Report only how many lines in the listing below contain the string "computer".

*** Begin section ***

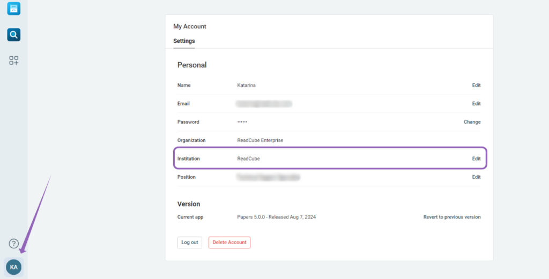
Task: Click the ReadCube Enterprise organization value
Action: (260, 140)
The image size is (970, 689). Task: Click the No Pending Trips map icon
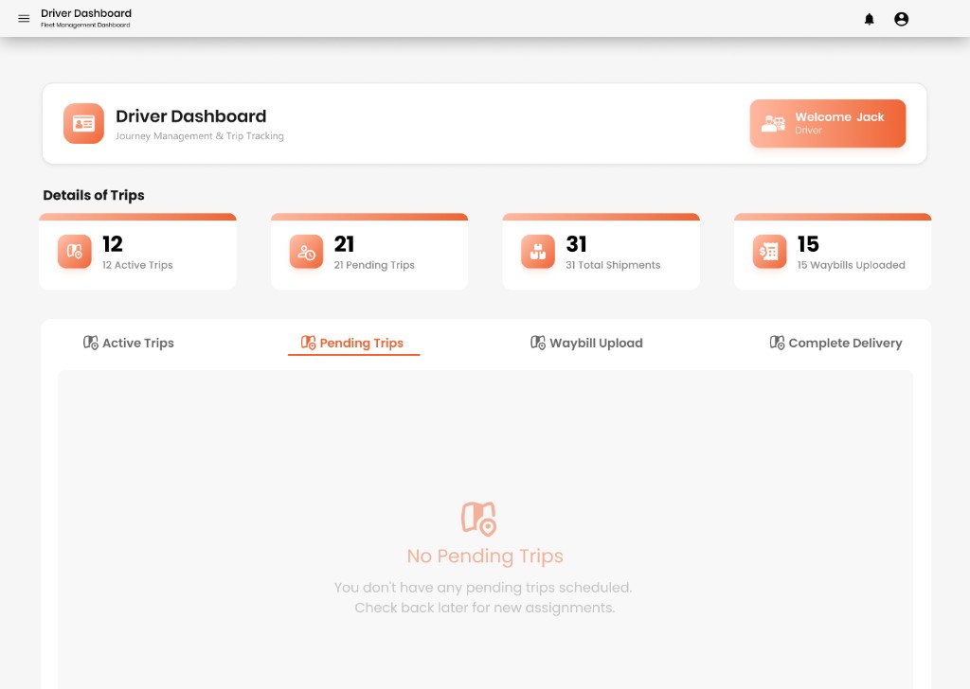(478, 519)
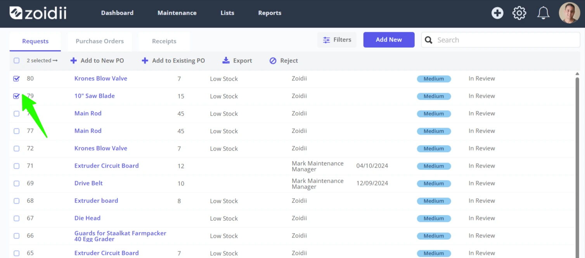Open the plus quick-add icon in header
Viewport: 585px width, 258px height.
pyautogui.click(x=497, y=13)
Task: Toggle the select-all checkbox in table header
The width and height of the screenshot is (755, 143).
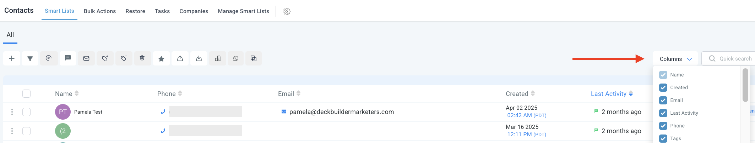Action: [x=26, y=93]
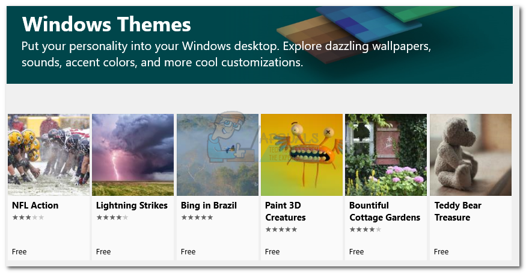Select the star rating of Bing in Brazil
Screen dimensions: 526x273
197,217
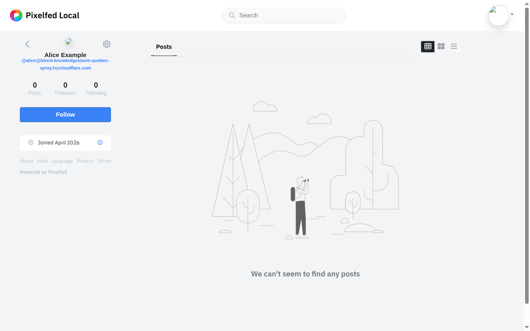The image size is (530, 331).
Task: Open profile settings gear icon
Action: click(x=106, y=44)
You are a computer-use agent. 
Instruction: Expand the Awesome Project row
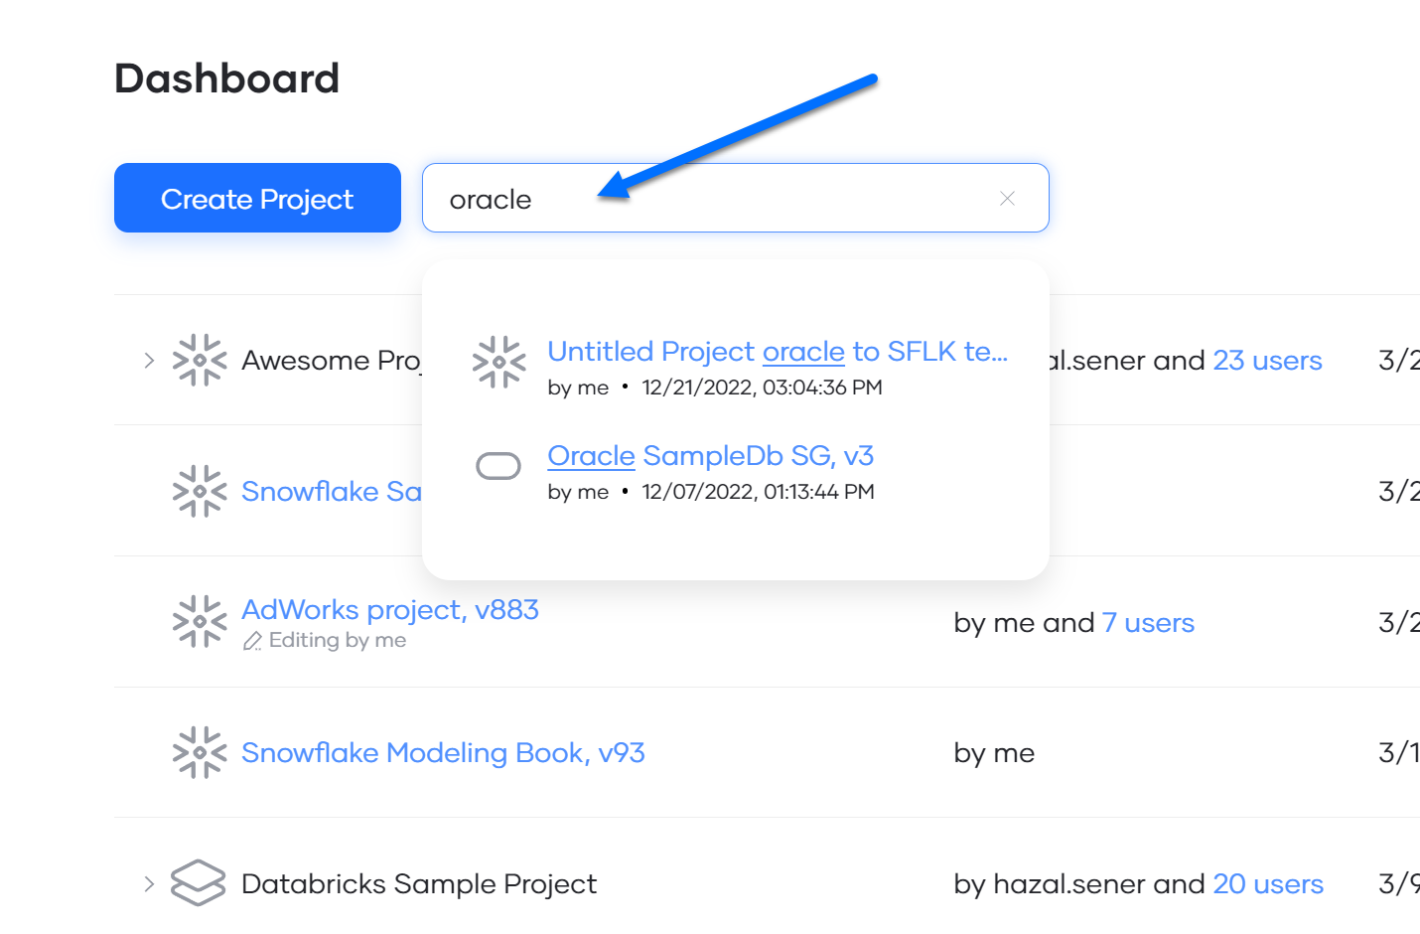[x=149, y=361]
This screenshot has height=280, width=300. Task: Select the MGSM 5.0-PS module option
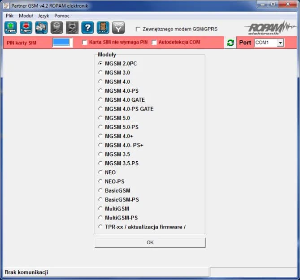(100, 127)
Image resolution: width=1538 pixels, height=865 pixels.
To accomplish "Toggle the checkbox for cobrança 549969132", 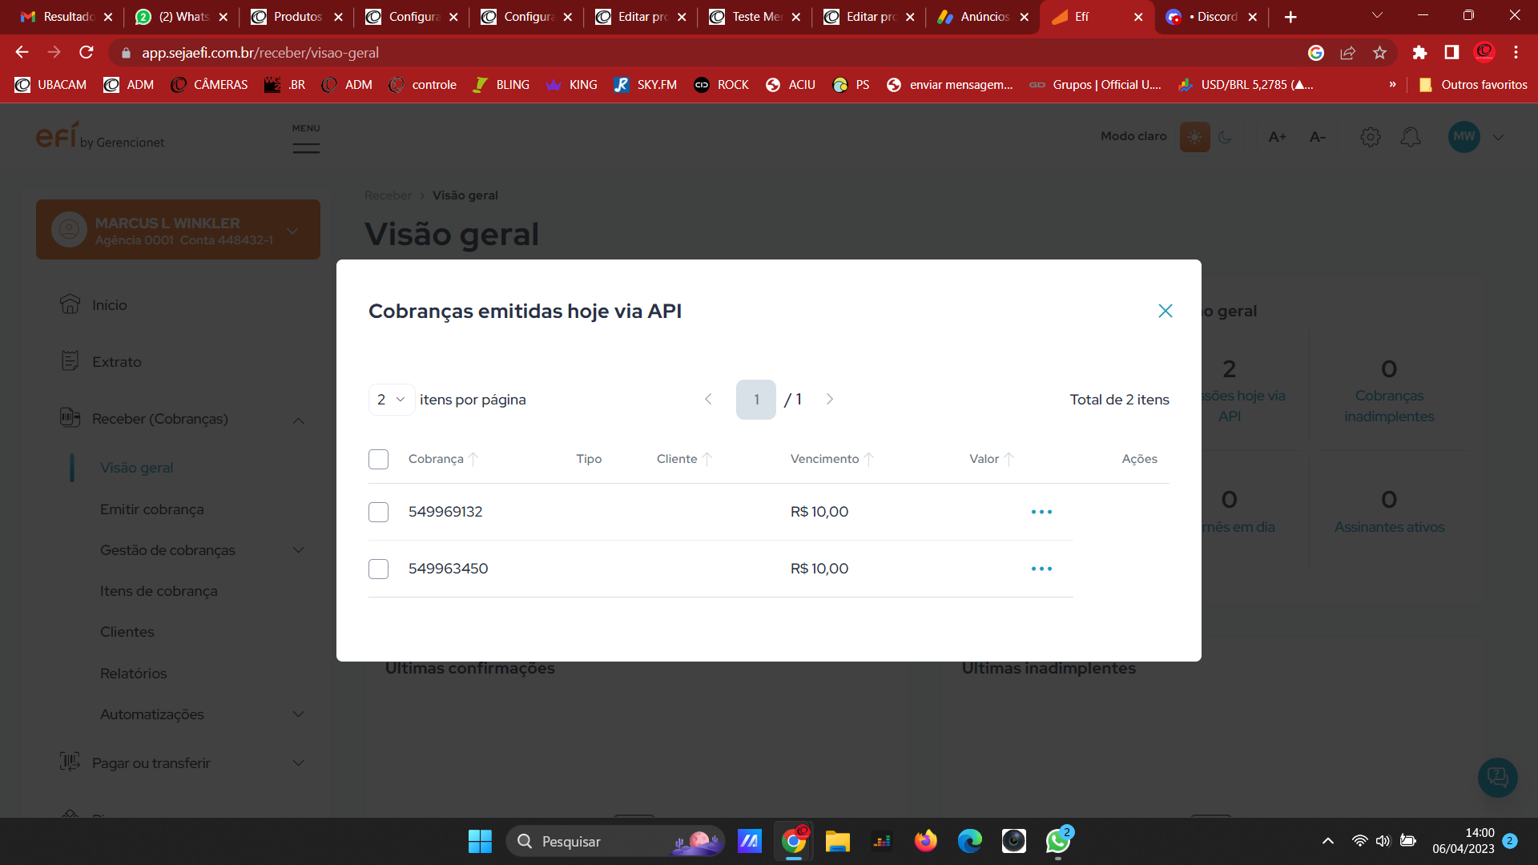I will click(378, 511).
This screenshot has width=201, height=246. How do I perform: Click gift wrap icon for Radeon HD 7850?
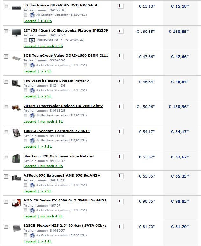point(32,116)
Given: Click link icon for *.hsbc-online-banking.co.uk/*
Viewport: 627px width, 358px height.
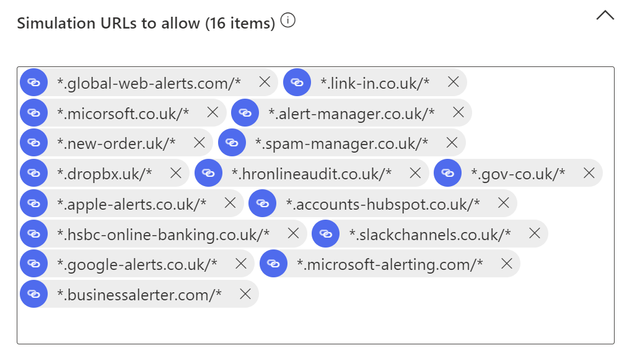Looking at the screenshot, I should [34, 233].
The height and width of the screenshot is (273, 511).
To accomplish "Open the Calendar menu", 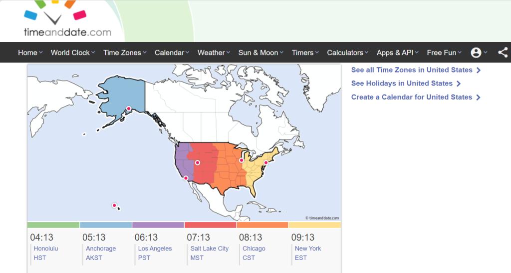I will tap(172, 53).
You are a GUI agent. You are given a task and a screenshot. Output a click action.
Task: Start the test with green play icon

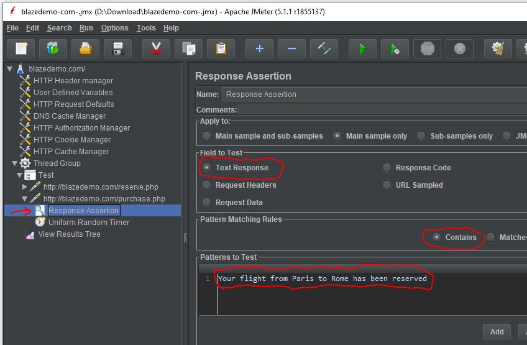362,48
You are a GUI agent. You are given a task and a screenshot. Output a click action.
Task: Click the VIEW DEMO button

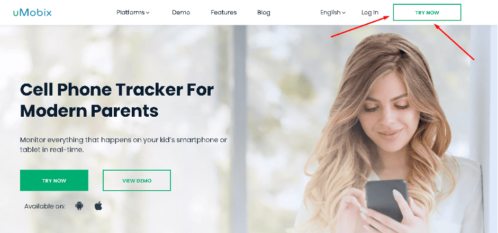[x=137, y=180]
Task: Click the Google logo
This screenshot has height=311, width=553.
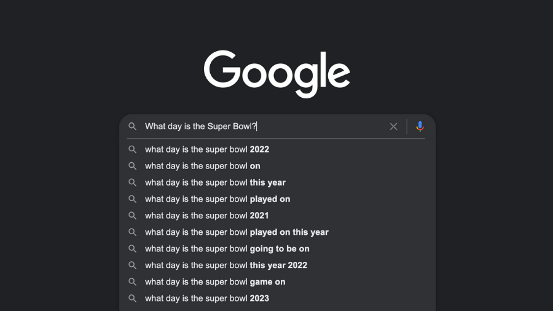Action: click(277, 73)
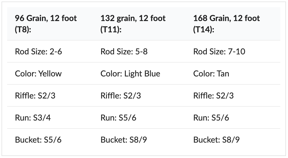288x158 pixels.
Task: Select the Rod Size: 5-8 cell
Action: click(139, 51)
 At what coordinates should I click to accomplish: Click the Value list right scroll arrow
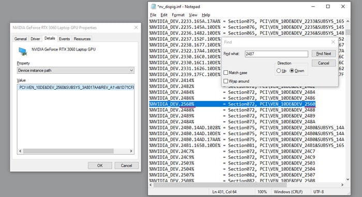click(131, 151)
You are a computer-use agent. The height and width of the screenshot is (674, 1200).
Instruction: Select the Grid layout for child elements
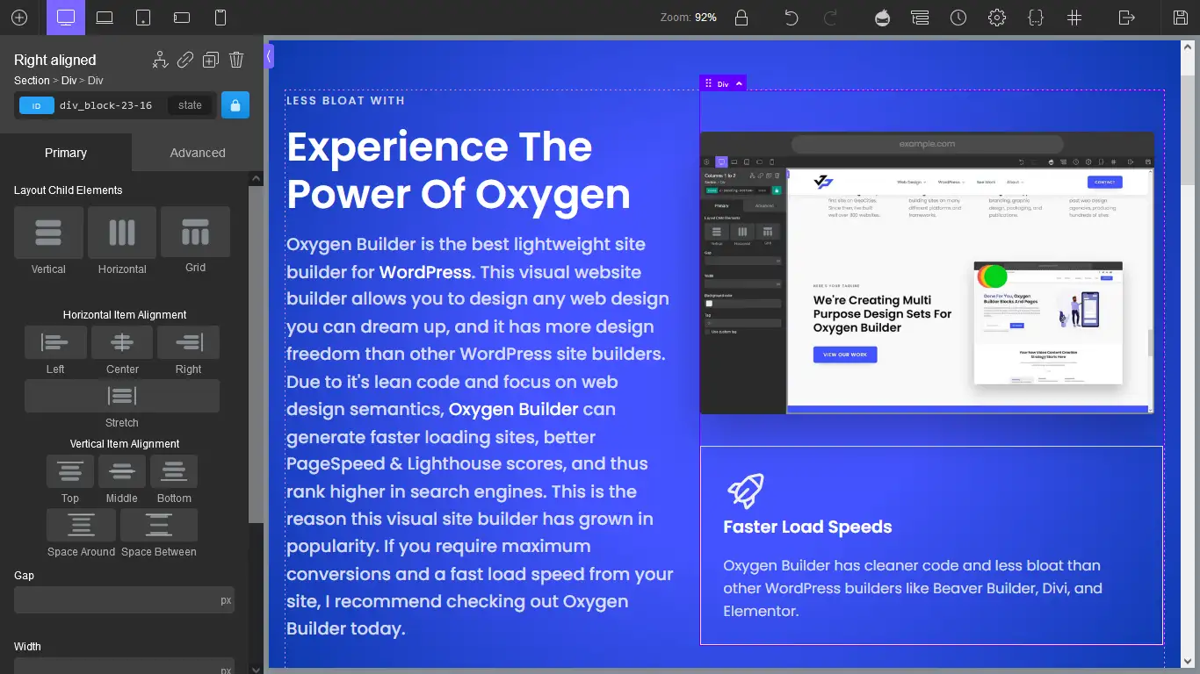[x=194, y=232]
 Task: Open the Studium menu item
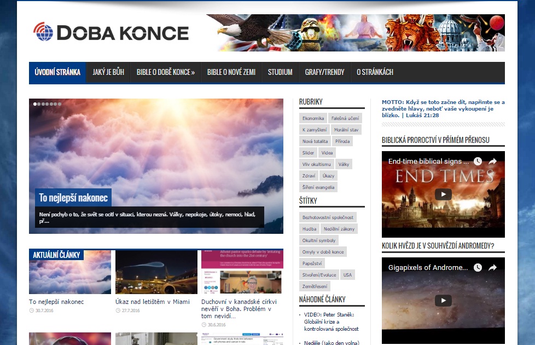point(280,72)
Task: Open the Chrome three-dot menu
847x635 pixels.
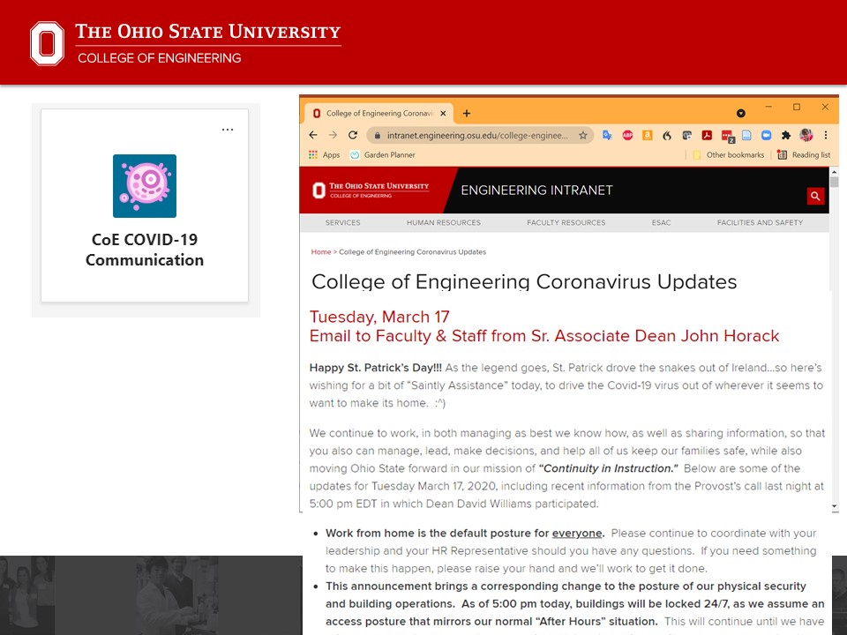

*** End section ***

Exercise result: 2